第2四半期累計業績に対する進捗率が、売上高、営業利益ともに5割を超えているが、これは金融向け大型案件について工事進行基準に基づき売上計上時期が前倒しとなったため。検収時期は下期を予定していたため期初計画段階では下期偏重型の予算を組んでいたが、工事進行基準ベースで見れば、第2四半期累計業績も会社計画を上回ることになる。受注状況については今のところ期初計画どおりに推移している。

2. 2017年12月期の業績見通し
2017年12月期の連結業績は売上高で前期比0.8%増の13,400百万円、営業利益で同14.2%増の700百万円、経常利益で同15.9%増の700百万円、親会社株主に帰属する当期純利益で同10.2%増の400百万円となる見通し。
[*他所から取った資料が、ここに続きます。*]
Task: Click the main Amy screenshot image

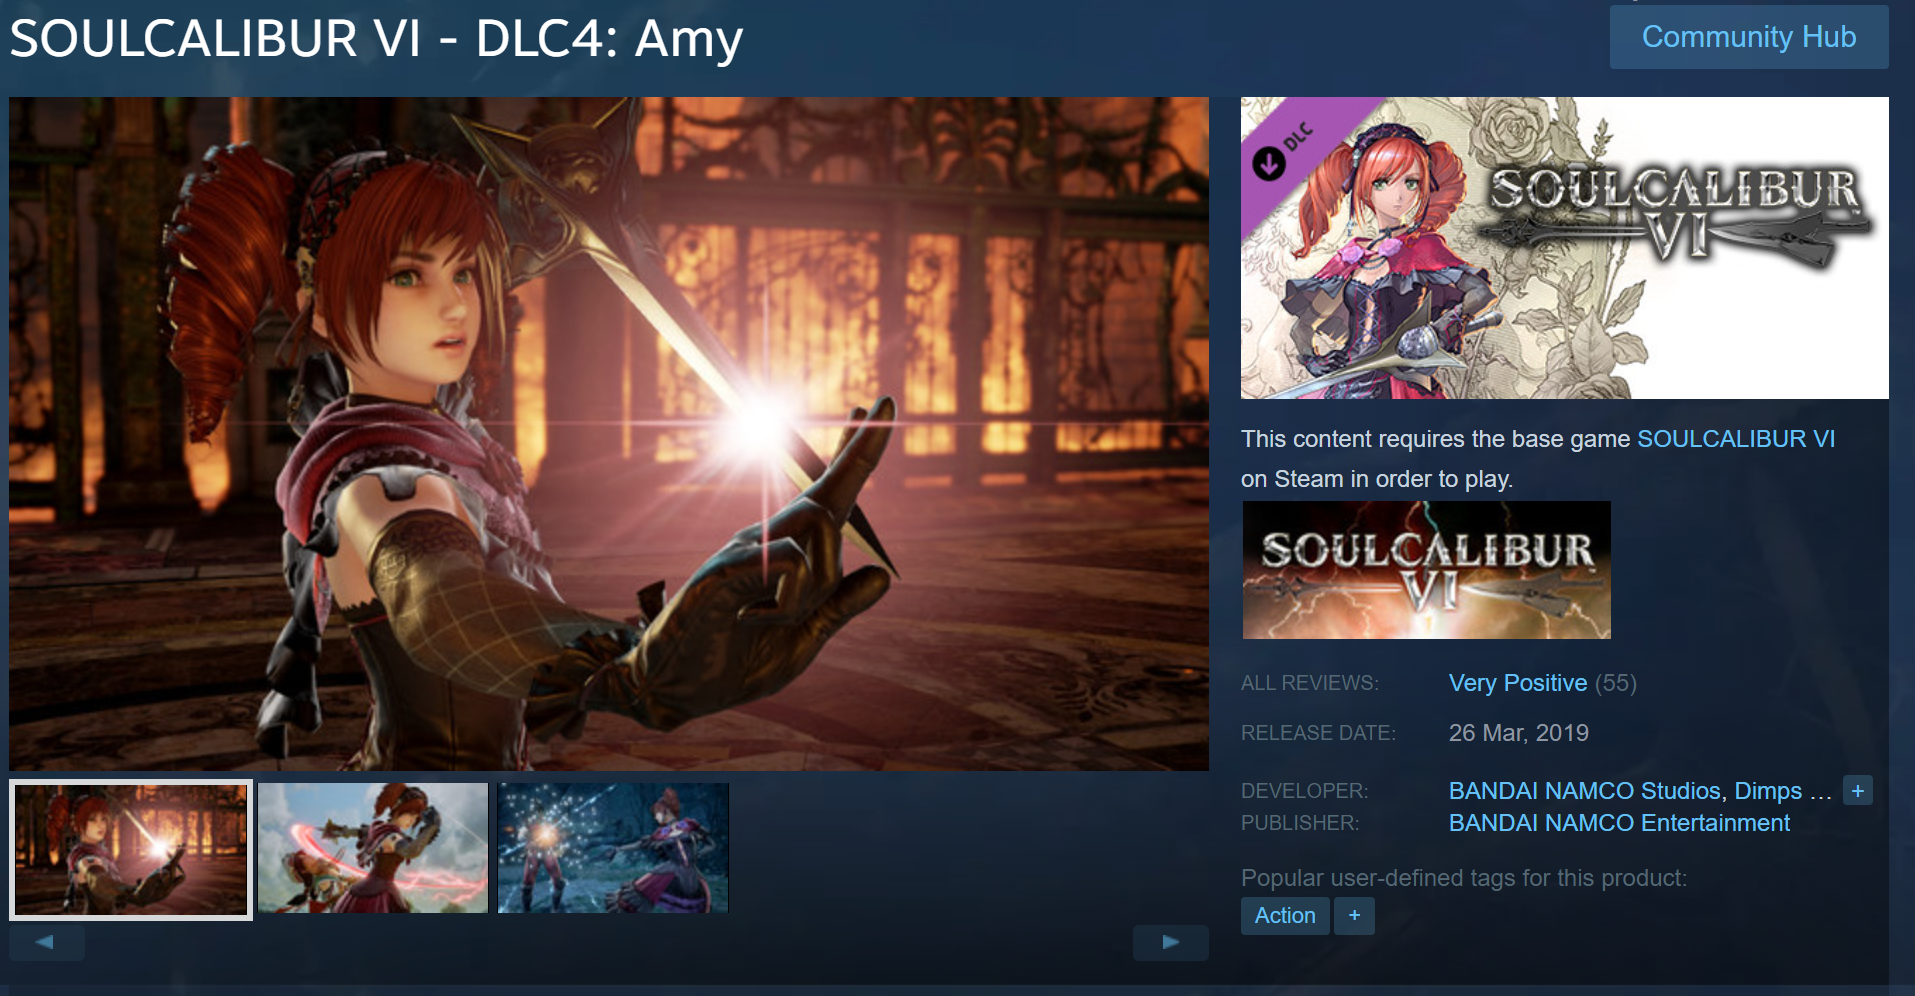Action: tap(609, 433)
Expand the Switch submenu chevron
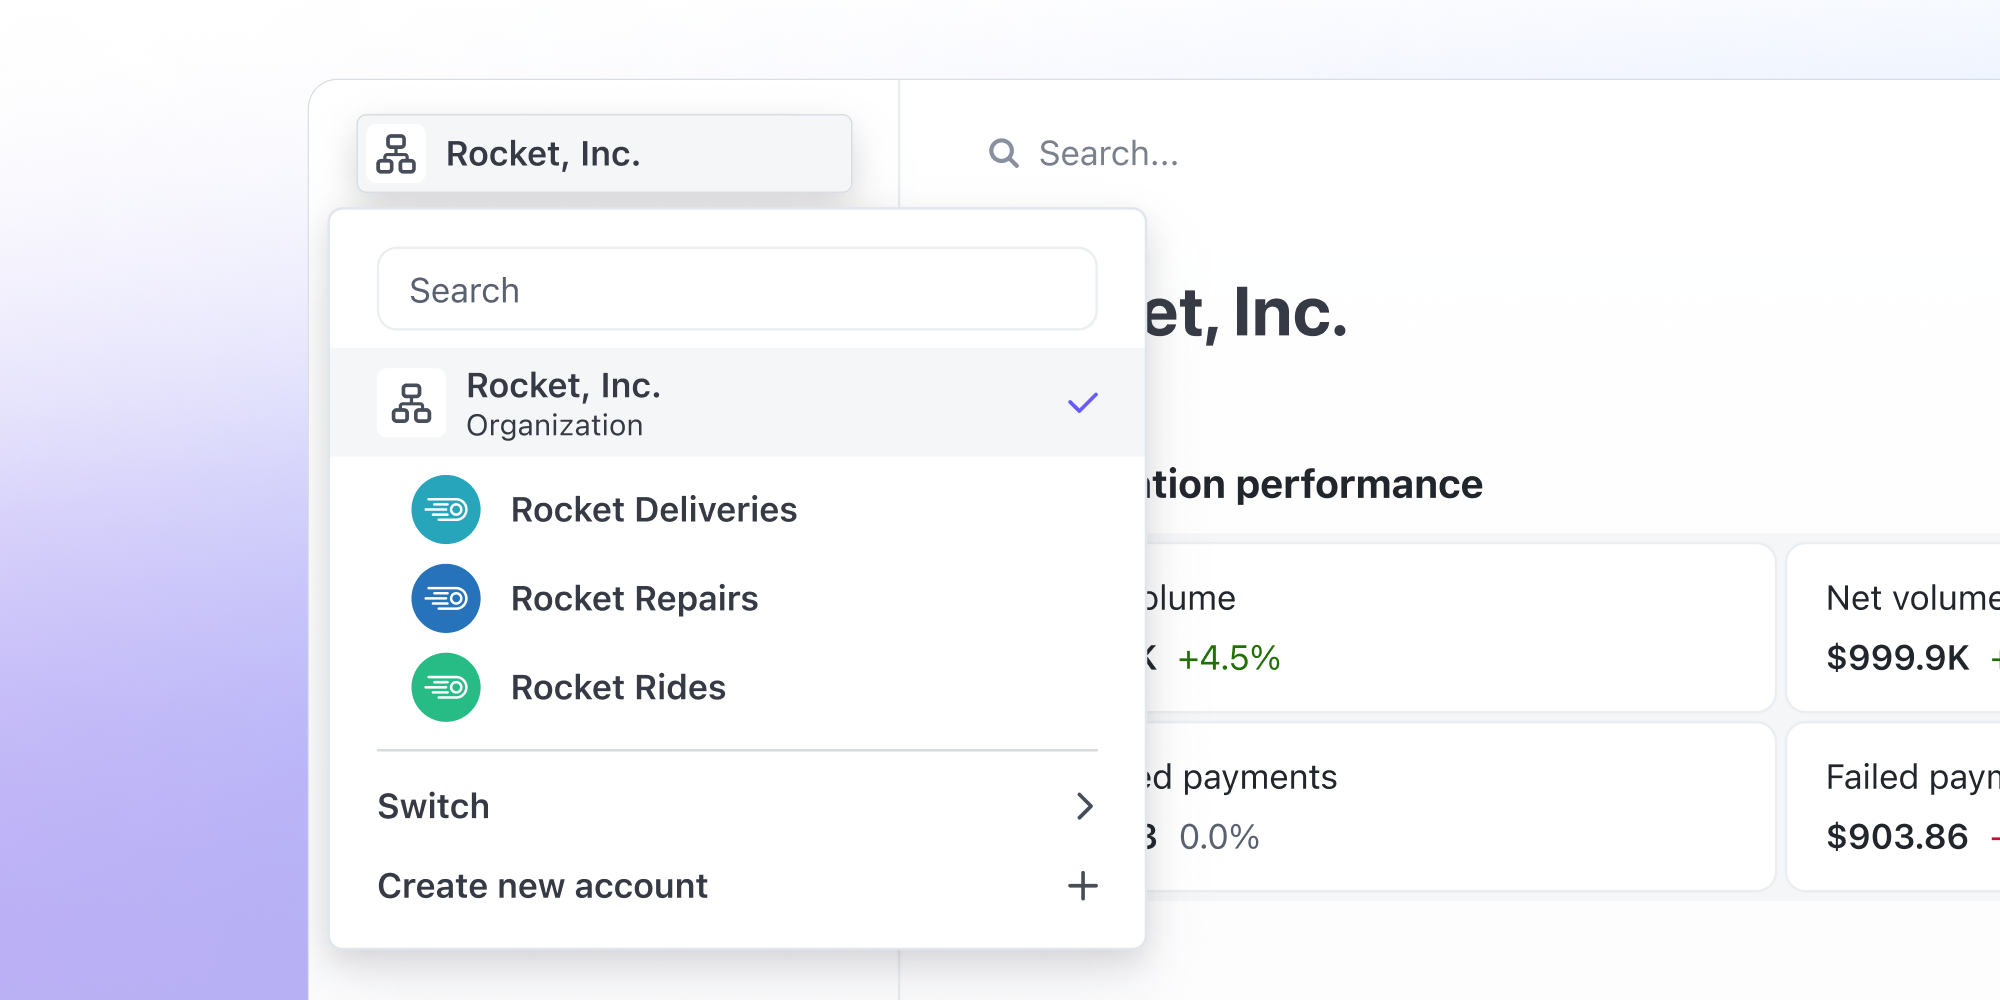Screen dimensions: 2000x1000 click(1085, 806)
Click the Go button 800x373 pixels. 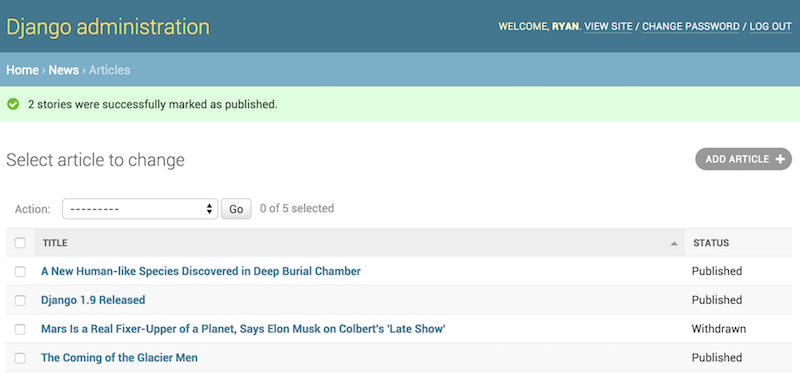[x=236, y=209]
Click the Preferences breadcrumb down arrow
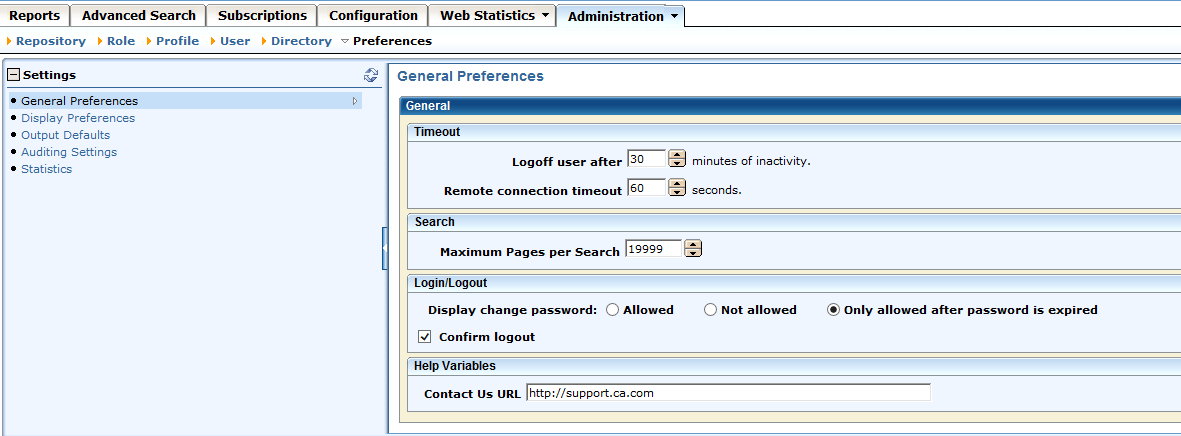Image resolution: width=1181 pixels, height=436 pixels. tap(345, 41)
事業セグメント別の売上高は、ソフトウェア開発事業が前期比0.2%増の12,985百万円、デジタルサイネージ事業が同28.0%増の415百万円となる見通し。ソフトウェア開発事業の内訳としては、SI/受託開発事業が同5.4%減の11,109百万円、ソリューション事業が同54.2%増の1,876百万円を見込む。SI/受託開発については、前期に大きく伸びた機器販売が減少することを考慮しても、微減収の見込みとなっているが、これは金融業界向け大型案件の一部がピークアウトすることや、収益性を重視した受注活動を推進していくため。このため、今期の増収率は微増にとどまるが、利益面では2ケタ増益となる見通し。注力事業の取り組み状況については以下のとおり。

(1) クラウドサービス「Fleekdrive、Fleekform 」
企業向けクラウドサービスとなる「Fleekdrive、Fleekform 」については3月にブランド名を変更したほか、料金プランも従量課金制に加えて、新規顧客については従量課金×ID数での料金プランに変更した。第1四半期はブランド名や料金プランの変更を3月に予定していたため、顧客数は約160社と前期末からほとんど変らなかったが、第2四半期以降は営業活動も積極化しており、通期で顧客数200社、売上高で前期比5割増の約3億円を目指している。

(2) IoTソリューション「いまイルモ」
IoTソリューションとして、センサーを使った高齢者向け在宅見守りシステムの販売に注力している。現状は愛知県など複数の地方自治体で実証実験を続けている段階だが、新たな商品やサービスの開発も進めている。5月にはNEC6701が開発したコミュニケーションロボット「PaPeRo i(パぺロ アイ)」と同社のシステムを組み合わせた「いまイルモPaPeRo i」を発表、販売を開始した。また、6月にはスマホ用アプリ「いまイルモKidsおかえり」の提供を開始した。同アプリはNTTドコモ9437等の国内有力企業が立ち上げたプロジェクト「Project Linking※」に対応したIoTデバイスのソリューションサービスの1つとして開発したもので、子ども向けの見守りサービスとしての活用を想定しており、今後の展開が注目される。

※IoT拡大・発展を目指して、NTTドコモ等国内の複数のIT企業が連携して立ち上げたプロジェクト。アプリケーションとデバイスを組み合わせた様々な使い方を提案している。


(3) IoTソリューション「TUNNEL EYE」
エネルギーマネジメントシステム「TUNNEL EYE」は、2016年に子会社のイー・アイ・ソルが開発したIoTソリューションシステムとなる。山岳トンネル工事現場において、各種情報を収集するための機器(人や車両を検知するセンサー、作業環境を測定する濃度計、照明機器や換気ファン、集塵機などの電気機器の稼働状況をモニタリングする電力計)を設置し、インターネット経由でこれらの情報を収集、トンネル外部から安全を確保するための警報通知や、省エネの自動制御等を行うシステムとなる。同システムを導入することによって、工事現場での安全性向上だけでなく、電力コストの低減効果も期待できる。2016年4月より販売活動を続けてきたが、第1四半期において建設工事会社1社への採用が決まった。今後も「TUNNEL EYE」の機能拡充を進めていく予定で、今後、リニア新幹線の開通に向けて山岳トンネル工事が活発化すれば、需要が伸びるものと期待される。